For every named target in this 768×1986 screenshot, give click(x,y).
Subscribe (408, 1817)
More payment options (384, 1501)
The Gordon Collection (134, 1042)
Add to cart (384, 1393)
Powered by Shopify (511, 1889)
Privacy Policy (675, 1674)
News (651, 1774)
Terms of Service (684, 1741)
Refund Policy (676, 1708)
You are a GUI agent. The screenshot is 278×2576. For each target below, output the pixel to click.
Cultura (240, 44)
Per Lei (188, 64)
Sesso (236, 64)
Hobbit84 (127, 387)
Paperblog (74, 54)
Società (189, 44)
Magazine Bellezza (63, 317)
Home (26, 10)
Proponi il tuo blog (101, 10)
...
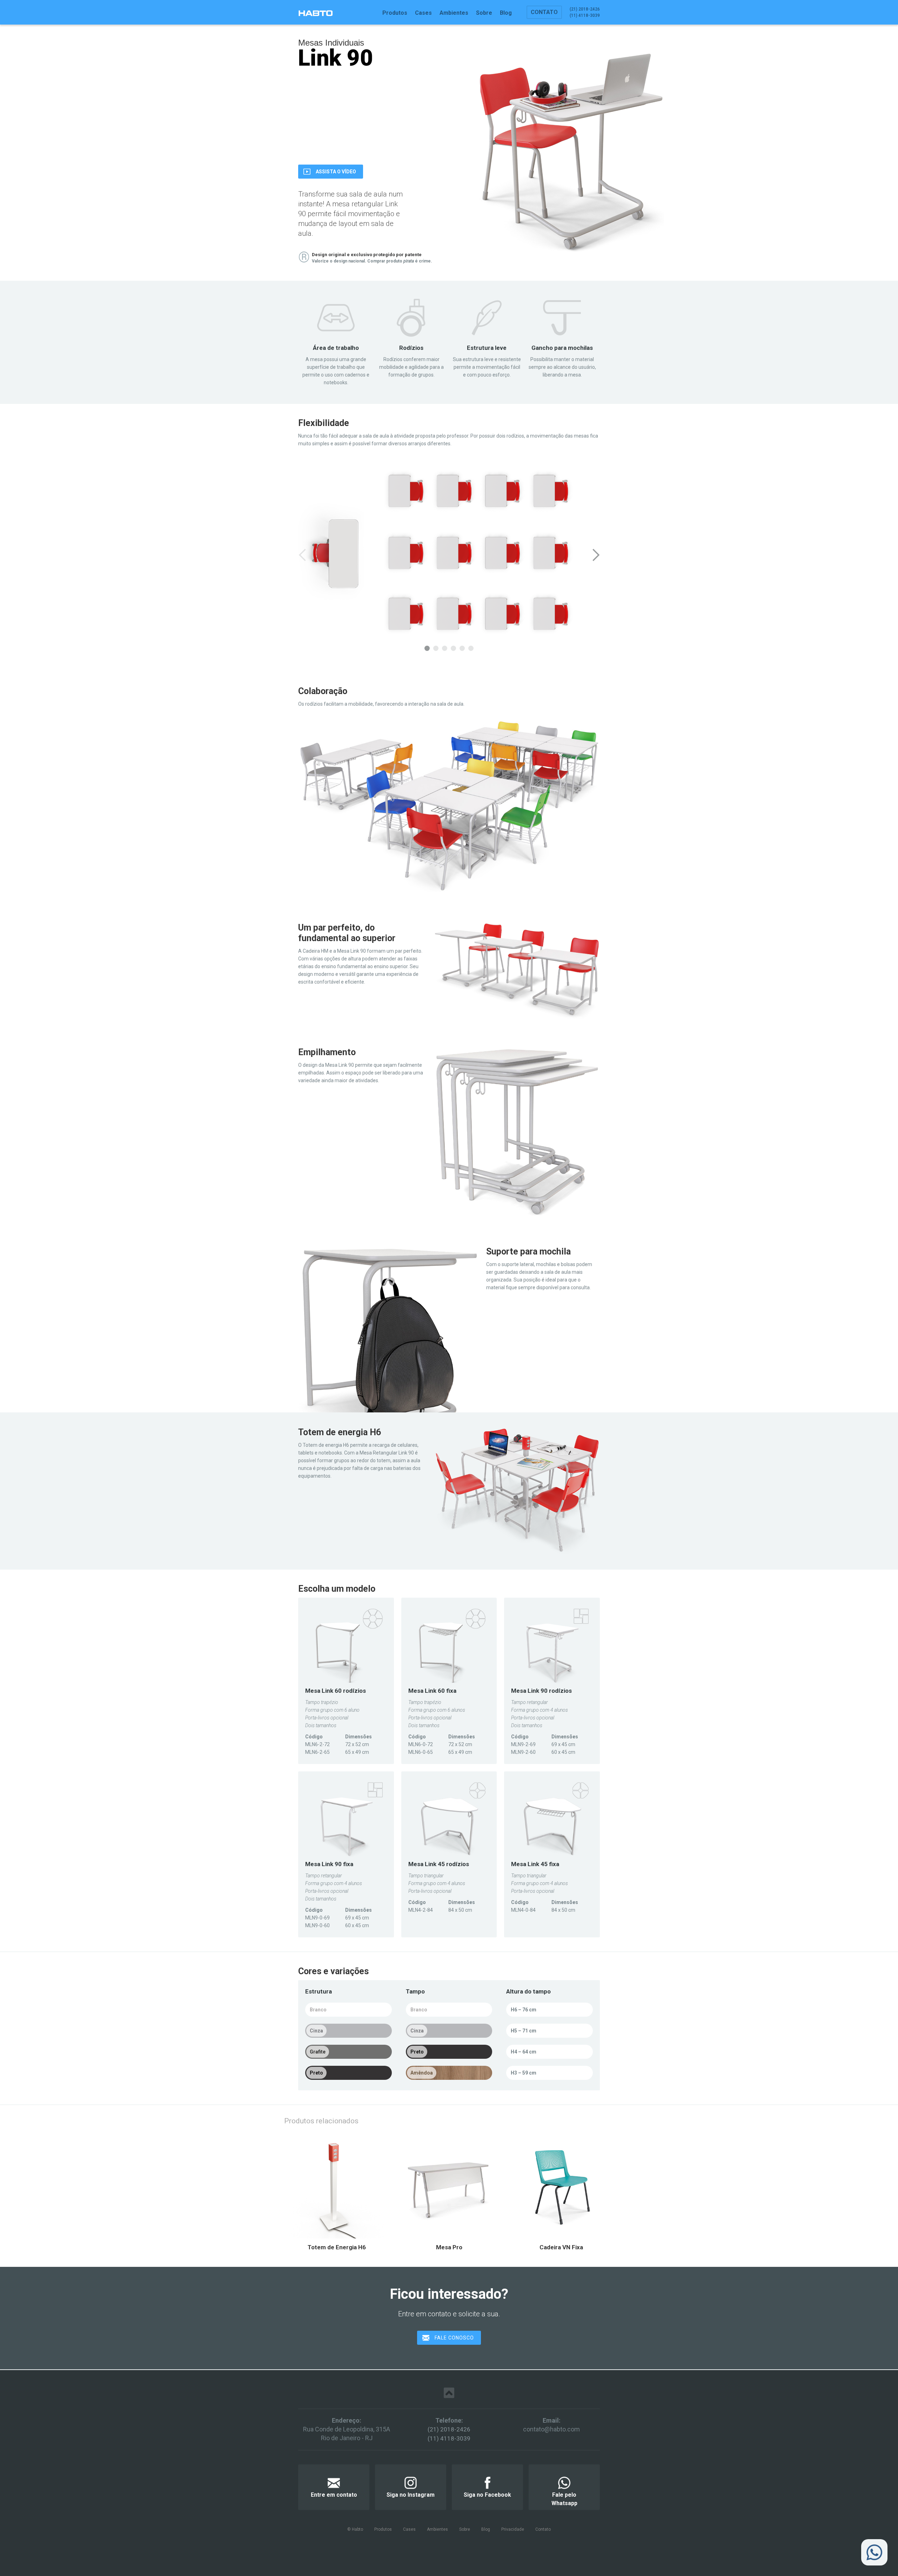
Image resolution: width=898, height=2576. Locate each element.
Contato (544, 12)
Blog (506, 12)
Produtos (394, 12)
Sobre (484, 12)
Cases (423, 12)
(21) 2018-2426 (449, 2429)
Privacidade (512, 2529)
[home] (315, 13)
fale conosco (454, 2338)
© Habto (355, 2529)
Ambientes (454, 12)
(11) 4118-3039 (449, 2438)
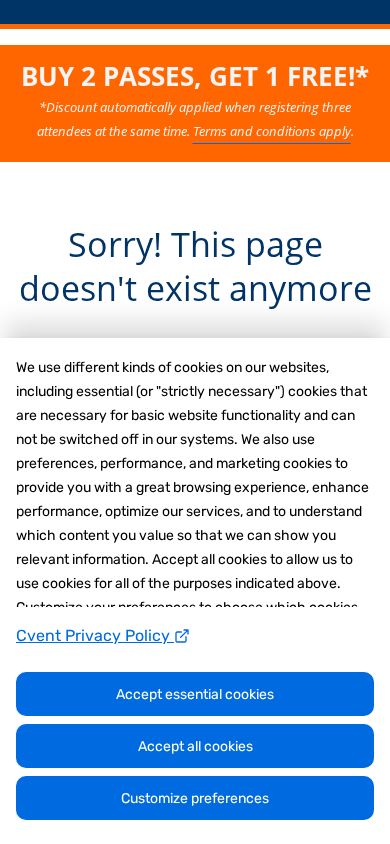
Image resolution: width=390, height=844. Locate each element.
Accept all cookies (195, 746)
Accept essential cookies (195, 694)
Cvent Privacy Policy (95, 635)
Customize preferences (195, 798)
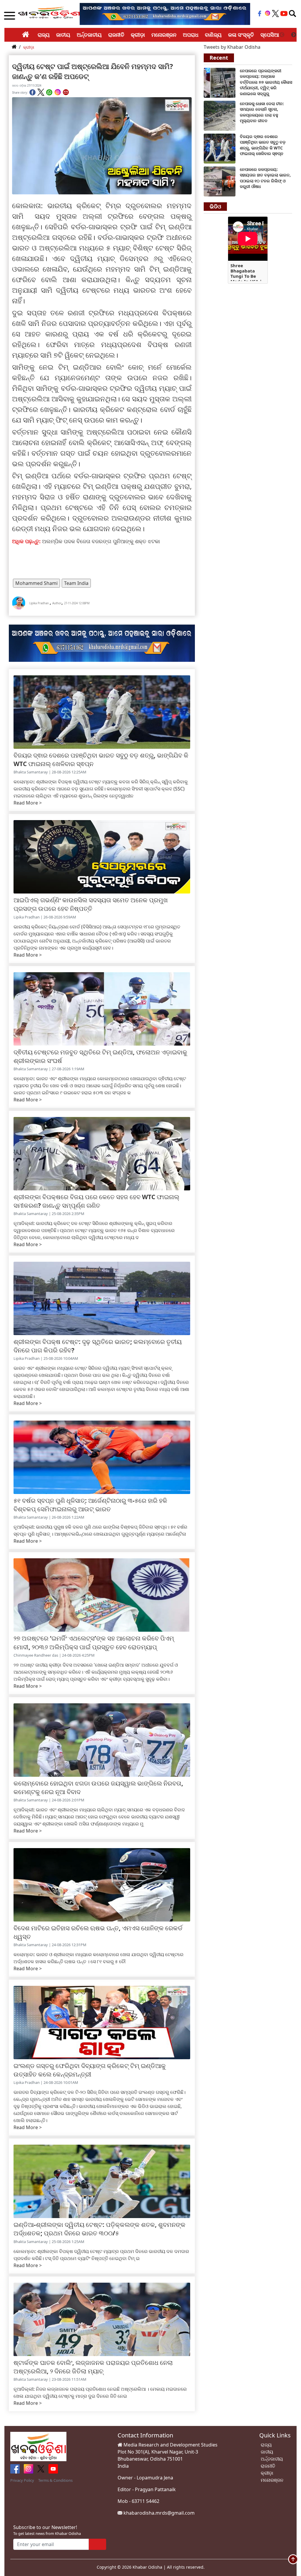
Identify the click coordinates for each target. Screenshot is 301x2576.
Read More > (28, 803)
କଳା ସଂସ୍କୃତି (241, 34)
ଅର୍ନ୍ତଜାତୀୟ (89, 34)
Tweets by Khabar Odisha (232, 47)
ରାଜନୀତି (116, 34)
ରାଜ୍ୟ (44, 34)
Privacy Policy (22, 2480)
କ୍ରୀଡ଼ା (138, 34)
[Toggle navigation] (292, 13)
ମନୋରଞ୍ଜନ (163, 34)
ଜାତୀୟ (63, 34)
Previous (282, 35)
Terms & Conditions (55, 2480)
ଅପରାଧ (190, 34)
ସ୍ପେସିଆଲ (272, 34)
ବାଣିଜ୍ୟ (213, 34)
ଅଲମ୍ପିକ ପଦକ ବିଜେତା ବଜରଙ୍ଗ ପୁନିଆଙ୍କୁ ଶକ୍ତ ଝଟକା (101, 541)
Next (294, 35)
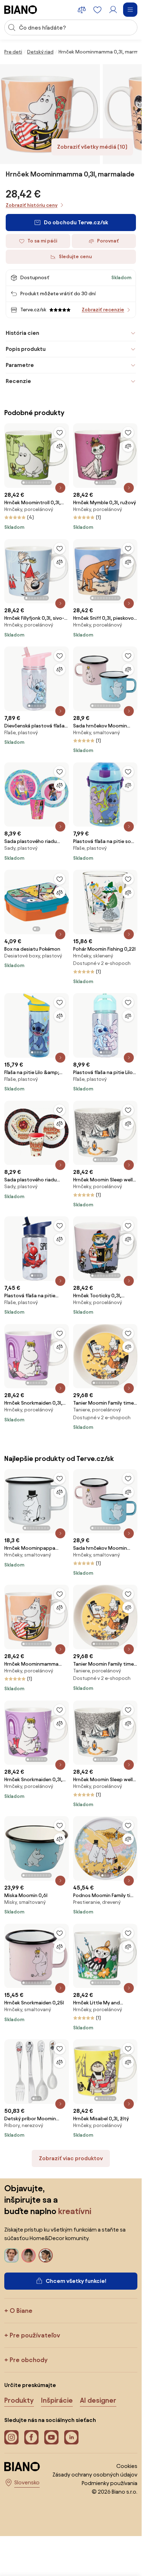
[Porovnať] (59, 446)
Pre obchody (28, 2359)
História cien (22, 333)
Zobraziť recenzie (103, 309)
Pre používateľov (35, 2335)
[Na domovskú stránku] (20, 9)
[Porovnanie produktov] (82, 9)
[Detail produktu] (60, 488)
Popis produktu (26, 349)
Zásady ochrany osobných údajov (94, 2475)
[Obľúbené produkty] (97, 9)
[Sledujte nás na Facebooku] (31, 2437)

■ **WHAT YOU HAVE TO DO**: Print the lines above from the one with "For every named" through the one with "Proponi il tuo blog (101, 10)", both included, exactly as written and nothing more.

■ **YOUR SOLUTION**:
For every named target in this 768×1986 screenshot, give click(x,y).
Subscribe (408, 1817)
More payment options (384, 1501)
The Gordon Collection (134, 1042)
Add to cart (384, 1393)
Powered by Shopify (511, 1889)
Privacy Policy (675, 1674)
News (651, 1774)
Terms of Service (684, 1741)
Refund Policy (676, 1708)
You are a GUI agent. The screenshot is 278×2576. For each target below, output the pixel to click.
Cultura (240, 44)
Per Lei (188, 64)
Sesso (236, 64)
Hobbit84 (127, 387)
Paperblog (74, 54)
Società (189, 44)
Magazine Bellezza (63, 317)
Home (26, 10)
Proponi il tuo blog (101, 10)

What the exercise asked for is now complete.